> But we know that any person who uses AI is likely to improve at what they do.
Do we?
I could have sworn there was research that stated the more you use these tools the quicker your skills degrade, which honestly feels accurate to me and why I've started reading more technical books again.
Not until large-N research is done without sponsorship, support, or veiled threats from AI companies.
At which point, if the evidence turns out to be negative, it will be considered invalid because no model less recent than November 2027 is worth using for anything. If the evidence turns out to be slightly positive, it will be hailed as the next educational paradigm shift and AI training will be part of unemployment settlements.
We DEEPLY do not.
That's not, IMO, a "skills go down" position. It's respecting that this is a bigger maybe than anyone in living memory has encountered.

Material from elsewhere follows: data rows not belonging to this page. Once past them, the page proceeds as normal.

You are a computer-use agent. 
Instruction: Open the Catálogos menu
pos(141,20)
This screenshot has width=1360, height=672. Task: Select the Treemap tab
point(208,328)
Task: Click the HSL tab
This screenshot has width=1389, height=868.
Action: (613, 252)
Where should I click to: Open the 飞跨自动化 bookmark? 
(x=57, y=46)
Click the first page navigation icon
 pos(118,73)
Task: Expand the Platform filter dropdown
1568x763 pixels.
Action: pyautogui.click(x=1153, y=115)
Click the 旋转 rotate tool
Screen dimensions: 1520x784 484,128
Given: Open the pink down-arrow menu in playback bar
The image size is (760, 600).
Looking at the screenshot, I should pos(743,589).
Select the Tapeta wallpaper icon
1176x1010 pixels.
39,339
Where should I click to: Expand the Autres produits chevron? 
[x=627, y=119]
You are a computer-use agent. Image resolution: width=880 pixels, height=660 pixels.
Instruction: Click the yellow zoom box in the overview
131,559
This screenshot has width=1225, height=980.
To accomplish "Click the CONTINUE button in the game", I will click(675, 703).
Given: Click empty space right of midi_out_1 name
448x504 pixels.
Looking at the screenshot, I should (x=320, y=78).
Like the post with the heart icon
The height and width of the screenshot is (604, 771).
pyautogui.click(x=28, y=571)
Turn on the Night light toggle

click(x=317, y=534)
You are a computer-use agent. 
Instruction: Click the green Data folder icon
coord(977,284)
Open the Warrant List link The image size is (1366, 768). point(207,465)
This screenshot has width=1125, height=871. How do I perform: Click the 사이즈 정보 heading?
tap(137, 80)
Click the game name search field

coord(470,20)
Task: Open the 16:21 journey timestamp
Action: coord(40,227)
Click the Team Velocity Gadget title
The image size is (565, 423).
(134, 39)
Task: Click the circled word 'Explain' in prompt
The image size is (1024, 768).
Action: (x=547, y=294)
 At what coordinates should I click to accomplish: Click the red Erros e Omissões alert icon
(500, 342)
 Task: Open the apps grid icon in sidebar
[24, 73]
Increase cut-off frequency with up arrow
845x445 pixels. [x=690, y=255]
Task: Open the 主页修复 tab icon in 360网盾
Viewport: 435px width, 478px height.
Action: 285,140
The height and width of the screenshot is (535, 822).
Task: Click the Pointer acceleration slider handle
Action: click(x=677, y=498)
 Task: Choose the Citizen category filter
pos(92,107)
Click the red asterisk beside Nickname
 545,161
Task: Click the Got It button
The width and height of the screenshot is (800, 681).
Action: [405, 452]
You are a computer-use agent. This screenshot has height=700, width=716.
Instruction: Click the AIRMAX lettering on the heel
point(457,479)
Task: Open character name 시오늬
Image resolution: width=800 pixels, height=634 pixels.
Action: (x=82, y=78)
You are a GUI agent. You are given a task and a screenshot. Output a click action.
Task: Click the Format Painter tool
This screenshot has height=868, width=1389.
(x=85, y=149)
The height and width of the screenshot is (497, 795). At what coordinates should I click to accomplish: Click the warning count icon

Let me add a single data point.
> is likely to improve at what they do
personally, my skills are not improving.
professionally, my output is increased
Clearly this means Anthropic believes this but would be nice to have a footnote pointing to research backing this claim.
I would even say it's likely the opposite. My output as a programmer is now much higher than before, but I am losing my programming skills with each use of claude code.
People who use AI mindfully and actively can possibly improve.
The olden days of buidling skills and competencies are largely dying or dead when the skills and competencies are changing faster than skills and competency training ever intended to.
I would suggest that any person who uses AI will atrophy their compositional skills unless they specifically take care to preserve those skills.